Species of gastropod

Pseudominolia articulata is a species of sea snail, a marine gastropod mollusk in the family Trochidae, the top snails.

==Description==
The height of the shell attains 6 mm, its diameter 7 mm. The shell horn is colored with spots of brown, which equally divide the space with ground color on the spiral keels. There is a line of commashaped spots which extend from the summit into the flat space anterior to it. The 2½ white, nuclear whorls are small, well rounded and smooth. The shell contains 3⅓ postnuclear whorls. The first two are marked by three strong lamellar spiral keels, the last by four between the summit and the periphery. The keels are equally spaced, the fourth being at the periphery, while the first is a little further from the summit than it is from its neighbor anteriorly. In addition to the spiral sculpture, the whorls are marked by very slender, closely spaced, axial threads which are best developed in the spaces between the spiral cords. The periphery and the base are well rounded, the latter broadly umbilicated and marked by 10 depressed spiral cords which are truncated posteriorly and slope gently anteriorly.

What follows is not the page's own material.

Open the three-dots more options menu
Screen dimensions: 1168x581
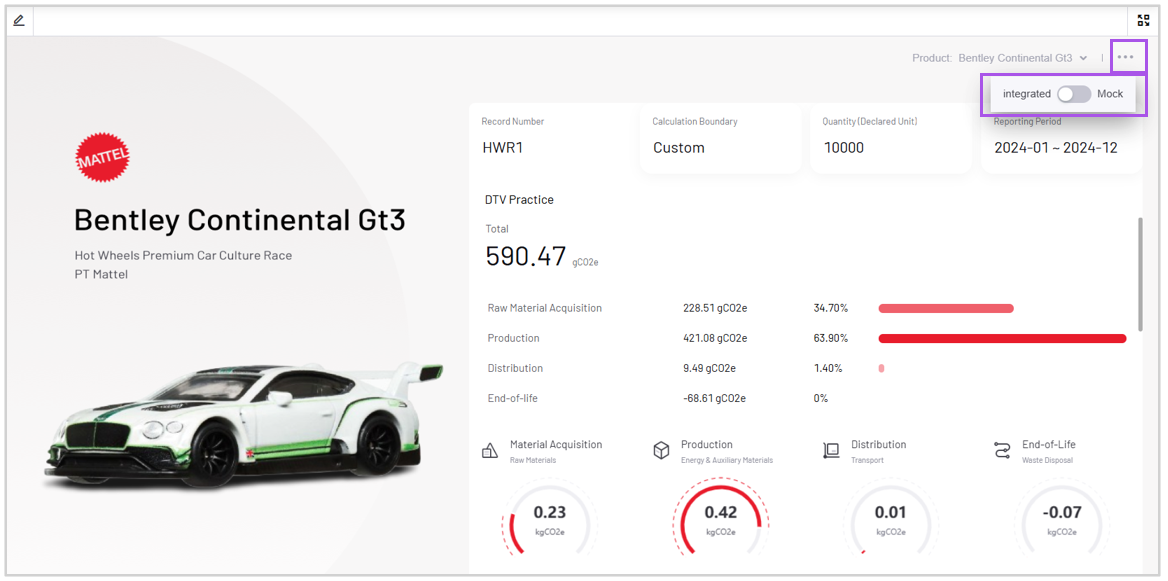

The whole has the appearance of a series of imbricating bands. In addition to these, there are three cords in the umbilicus wider and stronger than those on the base. These cords are crossed by closely spaced riblets which give them a peculiarly notched appearance. The aperture is subcircular. The outer lip is rendered sinuous by the spiral keels. The slender columella is strongly curved. The parietal wall is covered with a thin callus.

==Distribution==
This marine species occurs off Cape of Good Hope, South Africa.